GOAL OF NUCLEAR WEAPONS FREE WORLD STILL ‘A LONG WAY OFF’, SECRETARY-GENERAL TELLS HIROSHIMA PEACE MEMORIAL CEREMONY
Press Release SG/SM/9441 |
GOAL OF NUCLEAR WEAPONS FREE WORLD STILL ‘A LONG WAY OFF’,
SECRETARY-GENERAL TELLS HIROSHIMA PEACE MEMORIAL CEREMONY
Following is the text of the message by Secretary-General Kofi Annan to the Peace Memorial Ceremony in Hiroshima today, delivered by Nobuyasu Abe, Under-Secretary-General for Disarmament Affairs:
Fifty-nine years ago today, an atomic bomb destroyed Hiroshima and brought untold suffering to its citizens. Three days later, the people of Nagasaki suffered the same fate. Since the horrors of nuclear weapons were revealed, their elimination has been a high priority of the international community. And from the time of its inception, the United Nations has worked untiringly for nuclear disarmament and non-proliferation.

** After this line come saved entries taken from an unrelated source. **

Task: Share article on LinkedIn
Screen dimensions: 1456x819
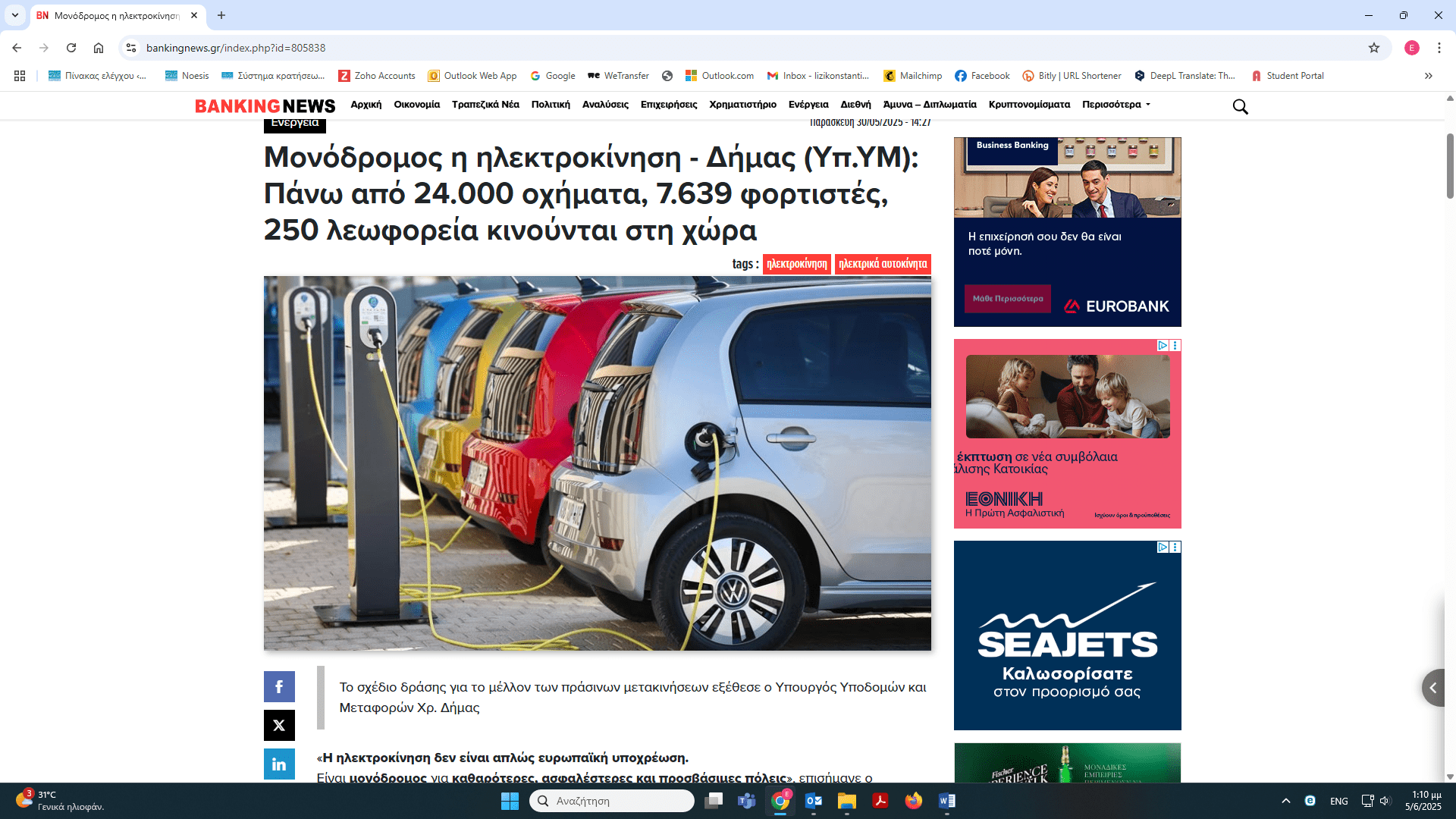Action: coord(279,764)
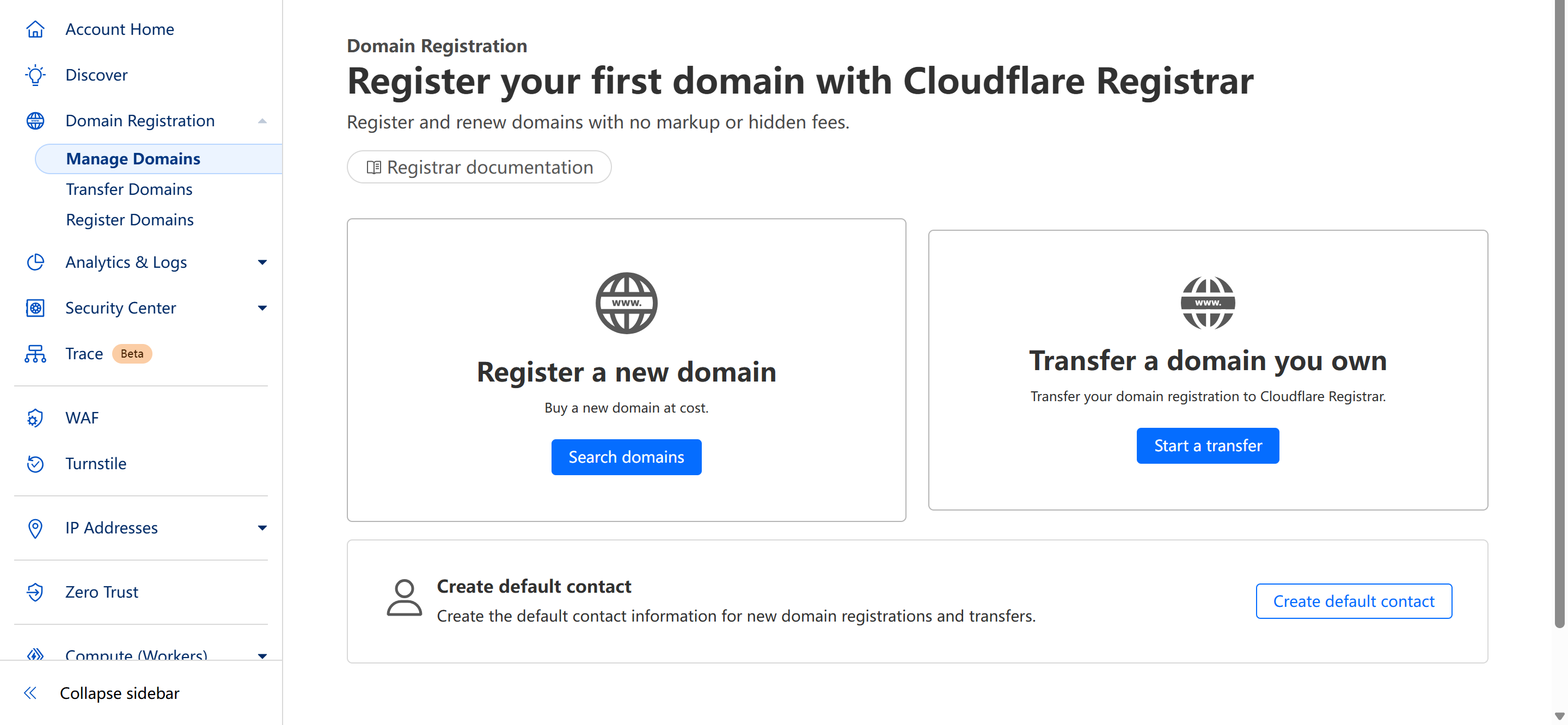Click the Security Center icon
1568x725 pixels.
35,308
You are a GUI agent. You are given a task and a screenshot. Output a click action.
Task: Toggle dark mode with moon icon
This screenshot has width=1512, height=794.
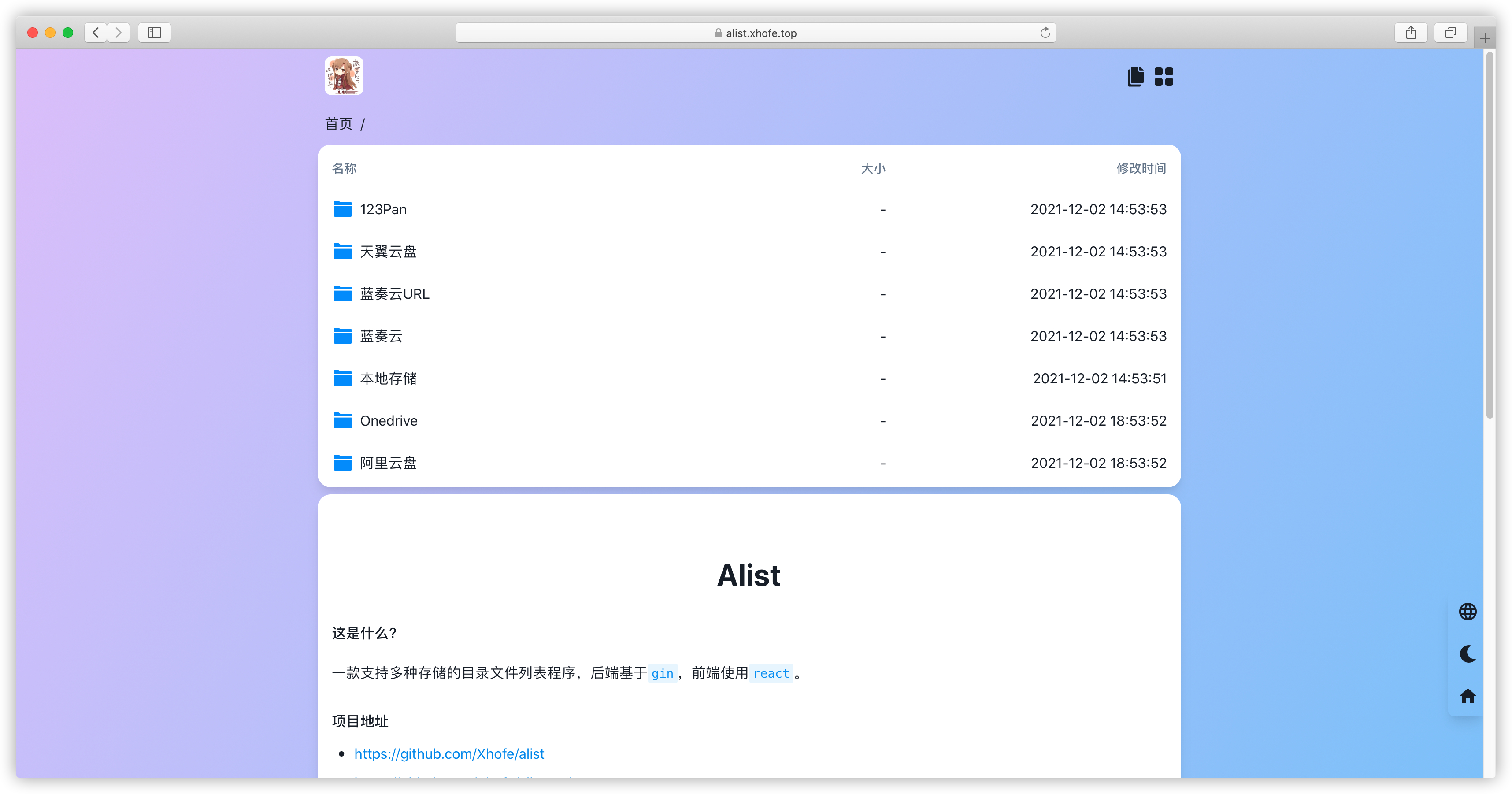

The goal of a nuclear weapons free world is still a long way off. While there has been progress in disarmament, especially since the end of the Cold War, tens of thousands of nuclear weapons remain in arsenals around the world, and there have been worrying indications that efforts are under way to develop new types of nuclear weapons. The continued existence of nuclear stockpiles leaves the shadow of nuclear war hanging over our world -– particularly given the existence of clandestine networks dealing in nuclear materials and the prospect of terrorists with extreme ambitions gaining access to these materials.
Next year, a Review Conference of the Parties to the Treaty of Non-Proliferation of Nuclear Weapons will be held in New York. It is my ardent hope that the Conference will not only reconfirm the undertakings already made by the nuclear-weapon States to accomplish the total elimination of nuclear weapons, but that these words will also be turned into deeds. On this day of remembrance, let us renew our vow that the horrors experienced by the citizens of Hiroshima and Nagasaki in 1945 will never be repeated, and that, one day, we will live in a world free of the existential threat posed by nuclear weapons.